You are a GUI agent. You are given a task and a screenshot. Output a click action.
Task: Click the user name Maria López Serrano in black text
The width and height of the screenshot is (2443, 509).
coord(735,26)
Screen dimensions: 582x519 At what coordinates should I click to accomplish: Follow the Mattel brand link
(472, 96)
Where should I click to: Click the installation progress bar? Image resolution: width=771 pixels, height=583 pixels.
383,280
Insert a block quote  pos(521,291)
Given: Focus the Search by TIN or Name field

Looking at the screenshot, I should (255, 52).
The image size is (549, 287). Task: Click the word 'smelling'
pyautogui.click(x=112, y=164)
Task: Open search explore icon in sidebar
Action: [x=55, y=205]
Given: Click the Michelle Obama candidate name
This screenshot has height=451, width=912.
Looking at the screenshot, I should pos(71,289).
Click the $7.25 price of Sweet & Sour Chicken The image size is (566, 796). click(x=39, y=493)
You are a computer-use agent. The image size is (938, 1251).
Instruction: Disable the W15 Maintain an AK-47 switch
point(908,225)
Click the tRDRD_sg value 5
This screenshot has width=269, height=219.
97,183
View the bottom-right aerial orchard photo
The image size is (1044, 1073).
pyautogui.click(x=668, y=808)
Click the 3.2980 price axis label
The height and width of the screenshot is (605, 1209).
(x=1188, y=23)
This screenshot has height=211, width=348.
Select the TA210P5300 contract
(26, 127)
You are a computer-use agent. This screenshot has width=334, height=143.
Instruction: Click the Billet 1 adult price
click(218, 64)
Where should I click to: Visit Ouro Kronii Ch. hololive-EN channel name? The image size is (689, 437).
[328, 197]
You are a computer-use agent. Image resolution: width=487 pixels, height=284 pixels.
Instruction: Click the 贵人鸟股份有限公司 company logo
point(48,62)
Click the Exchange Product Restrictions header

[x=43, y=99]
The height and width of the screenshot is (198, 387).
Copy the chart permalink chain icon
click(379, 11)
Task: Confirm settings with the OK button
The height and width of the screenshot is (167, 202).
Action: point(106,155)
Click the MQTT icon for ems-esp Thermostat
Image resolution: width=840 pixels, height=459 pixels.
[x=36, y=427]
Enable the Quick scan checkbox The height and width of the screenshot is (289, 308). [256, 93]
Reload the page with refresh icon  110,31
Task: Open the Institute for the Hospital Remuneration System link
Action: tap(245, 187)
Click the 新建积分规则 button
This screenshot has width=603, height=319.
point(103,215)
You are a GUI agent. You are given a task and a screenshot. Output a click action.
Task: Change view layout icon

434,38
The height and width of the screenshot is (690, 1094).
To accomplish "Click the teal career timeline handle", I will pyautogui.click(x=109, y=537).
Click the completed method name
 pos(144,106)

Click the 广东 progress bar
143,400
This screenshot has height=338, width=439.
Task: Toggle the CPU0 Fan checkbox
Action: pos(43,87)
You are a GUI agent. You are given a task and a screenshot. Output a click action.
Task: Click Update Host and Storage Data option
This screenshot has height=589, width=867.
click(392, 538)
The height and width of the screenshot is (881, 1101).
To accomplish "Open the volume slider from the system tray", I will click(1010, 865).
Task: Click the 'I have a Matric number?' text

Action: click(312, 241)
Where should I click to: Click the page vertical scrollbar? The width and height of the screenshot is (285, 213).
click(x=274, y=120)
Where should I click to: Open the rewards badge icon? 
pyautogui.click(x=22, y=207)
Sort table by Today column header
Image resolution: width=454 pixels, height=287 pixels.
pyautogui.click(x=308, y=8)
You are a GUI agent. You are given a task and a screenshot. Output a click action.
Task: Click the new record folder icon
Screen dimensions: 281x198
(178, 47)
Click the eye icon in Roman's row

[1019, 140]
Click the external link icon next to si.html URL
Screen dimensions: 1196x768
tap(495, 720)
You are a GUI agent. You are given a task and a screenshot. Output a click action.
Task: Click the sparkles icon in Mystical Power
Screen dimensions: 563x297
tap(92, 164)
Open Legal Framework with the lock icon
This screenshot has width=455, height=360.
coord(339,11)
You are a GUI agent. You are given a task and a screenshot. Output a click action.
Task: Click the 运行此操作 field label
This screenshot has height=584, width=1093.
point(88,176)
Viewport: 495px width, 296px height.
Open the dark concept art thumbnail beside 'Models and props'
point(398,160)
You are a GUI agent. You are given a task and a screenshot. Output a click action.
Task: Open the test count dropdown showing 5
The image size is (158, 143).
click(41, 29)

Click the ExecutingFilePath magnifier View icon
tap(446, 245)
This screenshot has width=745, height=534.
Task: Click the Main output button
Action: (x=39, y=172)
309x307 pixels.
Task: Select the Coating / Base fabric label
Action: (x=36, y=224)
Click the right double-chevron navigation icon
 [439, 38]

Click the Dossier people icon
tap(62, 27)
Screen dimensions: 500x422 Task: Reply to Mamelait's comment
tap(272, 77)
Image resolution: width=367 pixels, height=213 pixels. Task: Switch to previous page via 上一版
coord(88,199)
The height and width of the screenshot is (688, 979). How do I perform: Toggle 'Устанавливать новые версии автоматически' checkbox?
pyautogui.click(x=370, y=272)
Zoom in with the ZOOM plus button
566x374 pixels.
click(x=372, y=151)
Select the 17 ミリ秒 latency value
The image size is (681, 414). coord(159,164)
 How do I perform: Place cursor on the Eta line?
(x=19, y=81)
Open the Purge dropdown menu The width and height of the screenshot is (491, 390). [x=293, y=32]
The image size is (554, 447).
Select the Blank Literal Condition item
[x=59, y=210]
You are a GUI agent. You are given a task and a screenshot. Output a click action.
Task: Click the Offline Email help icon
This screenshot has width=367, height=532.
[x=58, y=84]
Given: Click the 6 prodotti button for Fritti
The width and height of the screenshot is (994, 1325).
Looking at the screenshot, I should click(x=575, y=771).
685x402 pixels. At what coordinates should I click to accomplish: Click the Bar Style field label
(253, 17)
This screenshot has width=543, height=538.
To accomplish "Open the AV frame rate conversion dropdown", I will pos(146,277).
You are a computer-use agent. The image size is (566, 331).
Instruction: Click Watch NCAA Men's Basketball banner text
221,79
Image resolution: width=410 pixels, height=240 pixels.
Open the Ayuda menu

> **HOW TO COMPLETE THIS TASK**:
The complete listing is needed again, with each line reproduced exactly.

> **SOLUTION FOR THIS PROBLEM**:
You are a GUI agent. You are given a task and a screenshot. Output a click action.
Task: Click the user name Maria López Serrano in black text
The width and height of the screenshot is (2443, 509).
coord(735,26)
Screen dimensions: 582x519 At what coordinates should I click to accomplish: Follow the Mattel brand link
(472, 96)
Where should I click to: Click the installation progress bar? Image resolution: width=771 pixels, height=583 pixels.
383,280
Insert a block quote  pos(521,291)
Given: Focus the Search by TIN or Name field

Looking at the screenshot, I should (255, 52).
The image size is (549, 287). Task: Click the word 'smelling'
pyautogui.click(x=112, y=164)
Task: Open search explore icon in sidebar
Action: [x=55, y=205]
Given: Click the Michelle Obama candidate name
This screenshot has height=451, width=912.
Looking at the screenshot, I should pos(71,289).
Click the $7.25 price of Sweet & Sour Chicken The image size is (566, 796). click(x=39, y=493)
You are a computer-use agent. The image size is (938, 1251).
Instruction: Disable the W15 Maintain an AK-47 switch
point(908,225)
Click the tRDRD_sg value 5
This screenshot has width=269, height=219.
97,183
View the bottom-right aerial orchard photo
The image size is (1044, 1073).
pyautogui.click(x=668, y=808)
Click the 3.2980 price axis label
The height and width of the screenshot is (605, 1209).
(x=1188, y=23)
This screenshot has height=211, width=348.
Select the TA210P5300 contract
(26, 127)
You are a computer-use agent. This screenshot has width=334, height=143.
Instruction: Click the Billet 1 adult price
click(218, 64)
Where should I click to: Visit Ouro Kronii Ch. hololive-EN channel name? The image size is (689, 437).
[328, 197]
You are a computer-use agent. Image resolution: width=487 pixels, height=284 pixels.
Instruction: Click the 贵人鸟股份有限公司 company logo
point(48,62)
Click the Exchange Product Restrictions header

[x=43, y=99]
The height and width of the screenshot is (198, 387).
Copy the chart permalink chain icon
click(379, 11)
Task: Confirm settings with the OK button
The height and width of the screenshot is (167, 202).
Action: point(106,155)
Click the MQTT icon for ems-esp Thermostat
Image resolution: width=840 pixels, height=459 pixels.
[x=36, y=427]
Enable the Quick scan checkbox The height and width of the screenshot is (289, 308). [256, 93]
Reload the page with refresh icon  110,31
Task: Open the Institute for the Hospital Remuneration System link
Action: tap(245, 187)
Click the 新建积分规则 button
This screenshot has width=603, height=319.
point(103,215)
You are a GUI agent. You are given a task and a screenshot. Output a click action.
Task: Change view layout icon

434,38
The height and width of the screenshot is (690, 1094).
To accomplish "Click the teal career timeline handle", I will pyautogui.click(x=109, y=537).
Click the completed method name
 pos(144,106)

Click the 广东 progress bar
143,400
This screenshot has height=338, width=439.
Task: Toggle the CPU0 Fan checkbox
Action: pos(43,87)
You are a GUI agent. You are given a task and a screenshot. Output a click action.
Task: Click Update Host and Storage Data option
This screenshot has height=589, width=867.
click(392, 538)
The height and width of the screenshot is (881, 1101).
To accomplish "Open the volume slider from the system tray", I will click(1010, 865).
Task: Click the 'I have a Matric number?' text

Action: click(312, 241)
Where should I click to: Click the page vertical scrollbar? The width and height of the screenshot is (285, 213).
click(x=274, y=120)
Where should I click to: Open the rewards badge icon? 
pyautogui.click(x=22, y=207)
Sort table by Today column header
Image resolution: width=454 pixels, height=287 pixels.
pyautogui.click(x=308, y=8)
You are a GUI agent. You are given a task and a screenshot. Output a click action.
Task: Click the new record folder icon
Screen dimensions: 281x198
(178, 47)
Click the eye icon in Roman's row

[1019, 140]
Click the external link icon next to si.html URL
Screen dimensions: 1196x768
tap(495, 720)
You are a GUI agent. You are given a task and a screenshot. Output a click action.
Task: Click the sparkles icon in Mystical Power
Screen dimensions: 563x297
tap(92, 164)
Open Legal Framework with the lock icon
This screenshot has width=455, height=360.
coord(339,11)
You are a GUI agent. You are given a task and a screenshot. Output a click action.
Task: Click the 运行此操作 field label
This screenshot has height=584, width=1093.
point(88,176)
Viewport: 495px width, 296px height.
Open the dark concept art thumbnail beside 'Models and props'
point(398,160)
You are a GUI agent. You are given a task and a screenshot. Output a click action.
Task: Open the test count dropdown showing 5
The image size is (158, 143).
click(41, 29)

Click the ExecutingFilePath magnifier View icon
tap(446, 245)
This screenshot has width=745, height=534.
Task: Click the Main output button
Action: (x=39, y=172)
309x307 pixels.
Task: Select the Coating / Base fabric label
Action: (x=36, y=224)
Click the right double-chevron navigation icon
 [439, 38]

Click the Dossier people icon
tap(62, 27)
Screen dimensions: 500x422 Task: Reply to Mamelait's comment
tap(272, 77)
Image resolution: width=367 pixels, height=213 pixels. Task: Switch to previous page via 上一版
coord(88,199)
The height and width of the screenshot is (688, 979). How do I perform: Toggle 'Устанавливать новые версии автоматически' checkbox?
pyautogui.click(x=370, y=272)
Zoom in with the ZOOM plus button
566x374 pixels.
click(x=372, y=151)
Select the 17 ミリ秒 latency value
The image size is (681, 414). coord(159,164)
 How do I perform: Place cursor on the Eta line?
(x=19, y=81)
Open the Purge dropdown menu The width and height of the screenshot is (491, 390). [x=293, y=32]
The image size is (554, 447).
Select the Blank Literal Condition item
[x=59, y=210]
You are a GUI agent. You are given a task and a screenshot. Output a click action.
Task: Click the Offline Email help icon
This screenshot has width=367, height=532.
[x=58, y=84]
Given: Click the 6 prodotti button for Fritti
The width and height of the screenshot is (994, 1325).
Looking at the screenshot, I should click(x=575, y=771).
685x402 pixels. At what coordinates should I click to accomplish: Click the Bar Style field label
(253, 17)
This screenshot has width=543, height=538.
To accomplish "Open the AV frame rate conversion dropdown", I will pos(146,277).
You are a computer-use agent. The image size is (566, 331).
Instruction: Click Watch NCAA Men's Basketball banner text
221,79
Image resolution: width=410 pixels, height=240 pixels.
Open the Ayuda menu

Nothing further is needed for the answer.